Lo stesso, in modo speculare, potremmo dire rispetto alle pubblicità, che ormai da anni sono scollegate dalla realtà concreta e hanno smesso di descriverci le caratteristiche dei prodotti che dovrebbero promuovere, perché si è ormai capito che è molto più efficace evocare, a un livello assolutamente irrazionale, un’emozione piacevole, da abbinare poi al marchio del prodotto.

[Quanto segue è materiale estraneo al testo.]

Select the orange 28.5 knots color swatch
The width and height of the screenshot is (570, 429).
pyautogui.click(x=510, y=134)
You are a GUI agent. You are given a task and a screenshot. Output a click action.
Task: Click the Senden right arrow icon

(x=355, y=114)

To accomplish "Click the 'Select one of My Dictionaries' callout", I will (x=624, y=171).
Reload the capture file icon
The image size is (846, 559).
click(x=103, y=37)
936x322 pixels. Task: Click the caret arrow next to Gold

Poco importa che questa emozione abbia o meno un qualche fondamento, o addirittura una qualche correlazione col prodotto stesso. Assistiamo spesso a spot in cui, fino all’ultimo secondo, non riusciamo neppure a comprendere quale sia il prodotto reclamizzato! Sembra incredibile ma è questa, purtroppo, la tecnica migliore per vendere.

Consumatori critici

Ed è chiaro quanto la “cornice” narrativa negativa tutto intorno, impregnata di pessimismo e rassegnazione, faccia splendere, forse involontariamente, ancor più il “quadro” dentro allo spot pubblicitario, edulcorato, rasserenante, talvolta quasi bucolico, come nel caso del bianco mulino. Il tutto evidentemente è fittizio e dura pochissimo, giusto il tempo per l’acquisto. Già, perché l’ottimismo dell’acquirente si disperde rapidamente, non appena egli sperimenta, per l’ennesima volta, la delusione che deriva dal proprio acquisto, che la pubblicità gli aveva presentato non come un semplice prodotto, ma come una autentica promessa di felicità.

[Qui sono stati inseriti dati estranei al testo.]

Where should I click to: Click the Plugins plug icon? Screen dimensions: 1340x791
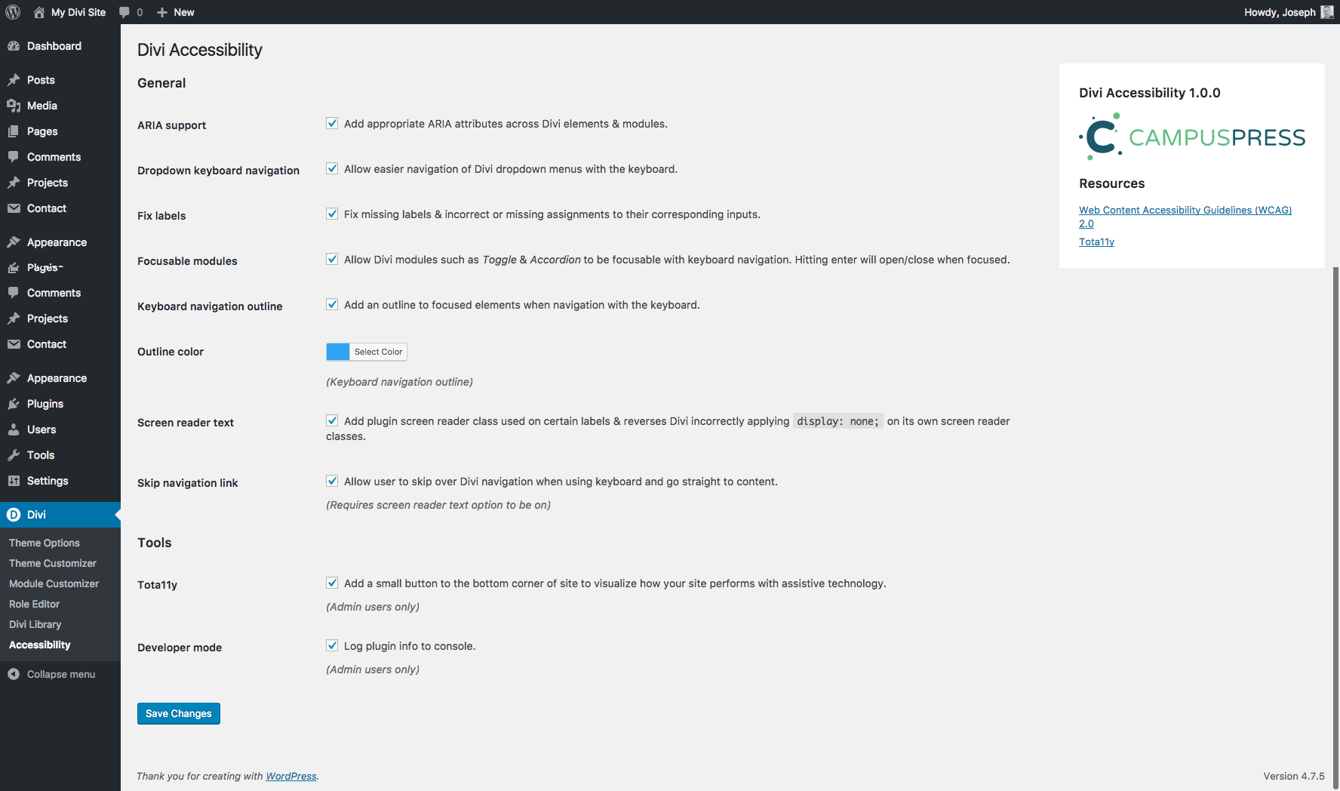(14, 404)
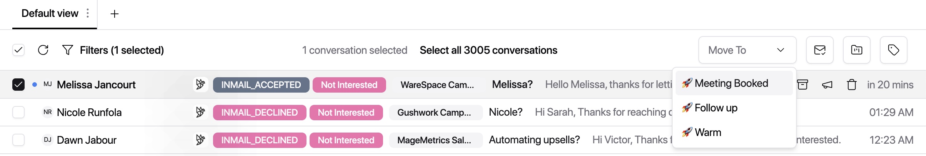The image size is (926, 156).
Task: Tick the checkbox for Dawn Jabour
Action: pyautogui.click(x=18, y=140)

Mentre l’ottimismo del venditore si rinnova ad ogni vendita, proprio per la consapevolezza che il meccanismo dell’obsolescenza programmata (oggetti prodotti apposta per non durare), combinato con quello dell’obsolescenza percepita (per cui i nostri oggetti ci appaiono presto vecchi e ormai superati), continueranno a produrre il loro perverso effetto di far girare la ruota degli acquisti. Fin che dura...

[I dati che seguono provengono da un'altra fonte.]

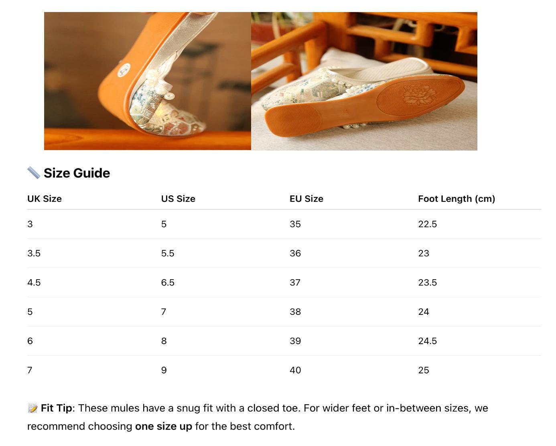Choose EU size 38 in size guide

(295, 312)
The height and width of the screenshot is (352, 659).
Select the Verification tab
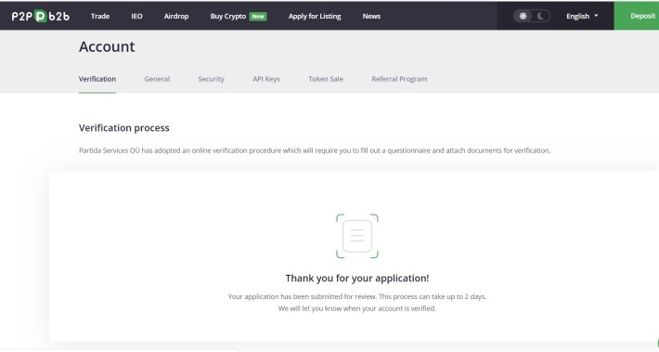coord(97,79)
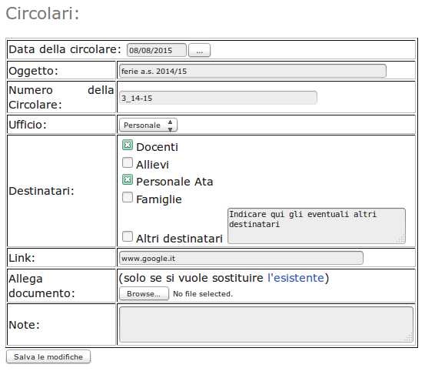Enable the Famiglie checkbox
This screenshot has height=388, width=435.
tap(128, 197)
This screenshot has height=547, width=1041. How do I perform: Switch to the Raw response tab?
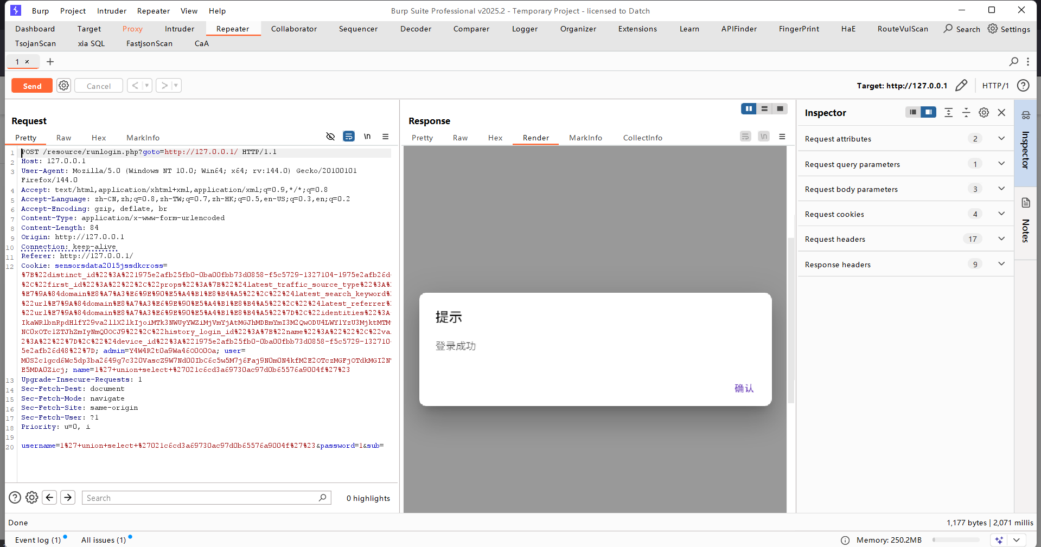coord(460,138)
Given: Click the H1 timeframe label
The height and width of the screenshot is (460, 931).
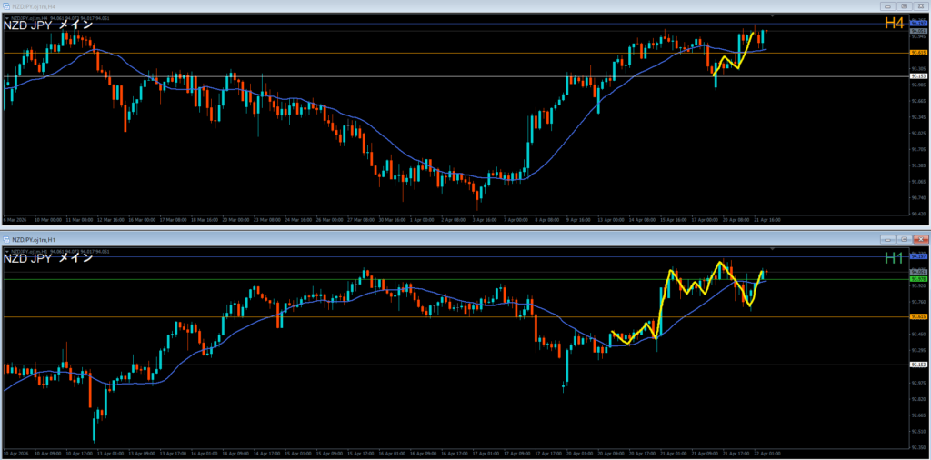Looking at the screenshot, I should click(895, 258).
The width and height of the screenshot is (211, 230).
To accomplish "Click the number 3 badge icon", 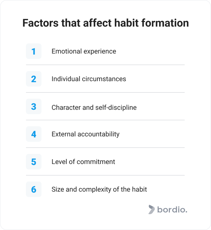I will [34, 106].
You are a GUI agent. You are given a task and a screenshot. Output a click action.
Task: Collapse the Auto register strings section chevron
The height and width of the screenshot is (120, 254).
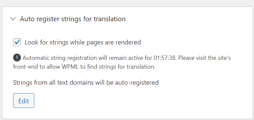(13, 19)
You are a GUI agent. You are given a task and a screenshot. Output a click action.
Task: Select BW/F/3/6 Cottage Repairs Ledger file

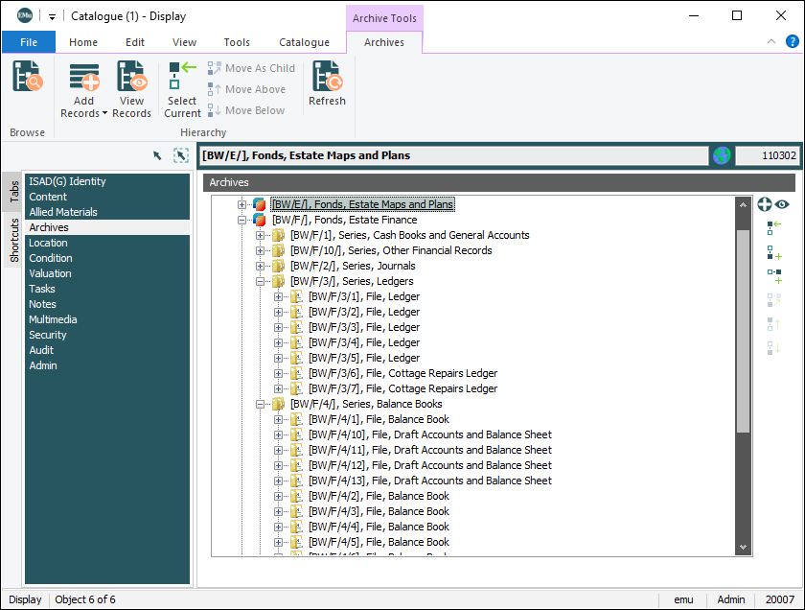(403, 373)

Tutto questo, infatti, avviene in nome del profitto, in barba alla sostenibilità ambientale, alla nostra salute, alla qualità della vita, spesso anche ai diritti umani dei nostri fratelli che hanno prodotto molti dei beni che acquistiamo. Ma per fortuna continua inesorabilmente a crescere il numero dei consumatori critici, che hanno capito tutto questo e, partendo da un’informazione alternativa, compiono scelte sempre più libere e consapevoli, improntate al rispetto della natura, dei diritti umani e anche del proprio sacrosanto “diritto ad un vero ottimismo”!